This solution works for me :

SELECT TMP1. PLAYERID,TMP2.PLAYERID FROM
(
    SELECT a.playerid , a.teamid,b.team_sum 
    FROM plays  A
    INNER JOIN 
    (
        SELECT PLAYERID,SUM(teamid) AS team_sum
        FROM plays
        GROUP BY 1
     ) B

    ON a.playerid=b.playerid
 ) TMP1

INNER JOIN

(
    SELECT a.playerid , a.teamid,b.team_sum
    FROM plays  A

    INNER JOIN 
    (
        SELECT PLAYERID,SUM(teamid) AS team_sum
        FROM plays
        GROUP BY 1
    ) B

ON a.playerid=b.playerid

)TMP2
ON TMP1.PLAYERID < TMP2.PLAYERID
AND TMP1.TEAMID=TMP2.TEAMID
AND TMP1.TEAM_SUM=TMP2.TEAM_SUM
GROUP BY 1,2

UNION ALL
SELECT n1,n2 FROM  
(
    SELECT TMP3.PLAYERID AS n1,TMP4.PLAYERID AS n2 FROM 
    PLAYER  TMP3
    INNER JOIN PLAYER TMP4
    ON TMP3.PLAYERID<TMP4.PLAYERID
    WHERE TMP3.PLAYERID  NOT IN (SELECT  PLAYERID FROM plays  )
    AND tmp4.playerid NOT IN (SELECT playerid FROM plays)
) TMP5

Comments

0

Two possible solutions come to mind:

  1. Cursor - Looping through each player and comparing him to all the others until reaching a conclusion.
  2. Recursive query - Same idea though slightly more complicated but defiantly the better way to do it. Probably also has better performance.

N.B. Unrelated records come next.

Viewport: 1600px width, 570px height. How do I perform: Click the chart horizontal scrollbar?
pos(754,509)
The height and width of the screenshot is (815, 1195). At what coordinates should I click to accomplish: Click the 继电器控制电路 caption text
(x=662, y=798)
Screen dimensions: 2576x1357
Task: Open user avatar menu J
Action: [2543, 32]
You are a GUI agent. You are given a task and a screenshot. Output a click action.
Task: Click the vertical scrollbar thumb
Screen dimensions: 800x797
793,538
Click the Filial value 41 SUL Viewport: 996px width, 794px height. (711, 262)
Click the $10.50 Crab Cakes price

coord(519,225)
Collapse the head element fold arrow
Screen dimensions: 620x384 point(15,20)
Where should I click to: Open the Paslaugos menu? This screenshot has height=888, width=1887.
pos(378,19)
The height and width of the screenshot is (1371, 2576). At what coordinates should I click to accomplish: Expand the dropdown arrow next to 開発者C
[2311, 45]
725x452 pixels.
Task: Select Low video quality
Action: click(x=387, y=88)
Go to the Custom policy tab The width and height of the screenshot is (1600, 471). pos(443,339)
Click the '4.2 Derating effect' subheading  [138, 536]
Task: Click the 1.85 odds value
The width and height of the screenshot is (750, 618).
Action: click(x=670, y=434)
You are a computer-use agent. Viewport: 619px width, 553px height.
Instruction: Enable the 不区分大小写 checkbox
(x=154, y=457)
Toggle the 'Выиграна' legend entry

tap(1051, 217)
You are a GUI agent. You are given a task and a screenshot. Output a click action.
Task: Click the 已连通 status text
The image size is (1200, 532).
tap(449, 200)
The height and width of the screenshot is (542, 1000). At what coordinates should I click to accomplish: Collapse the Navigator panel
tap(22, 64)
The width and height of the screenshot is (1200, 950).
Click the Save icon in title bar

Can you provide some sample data so that I can create an example?

1 Comment

Either use SQL fiddle (sqlfiddle.com) or just add a couple of row of data for each table to your original post.
0

It seems like the basic datatype you want is sets, rather than arrays. So one option may be to use PL/Python with code similar to that below (see bottom of this answer for a function that might be adapted to this end). Of course, this isn't a "pure SQL" approach by any means.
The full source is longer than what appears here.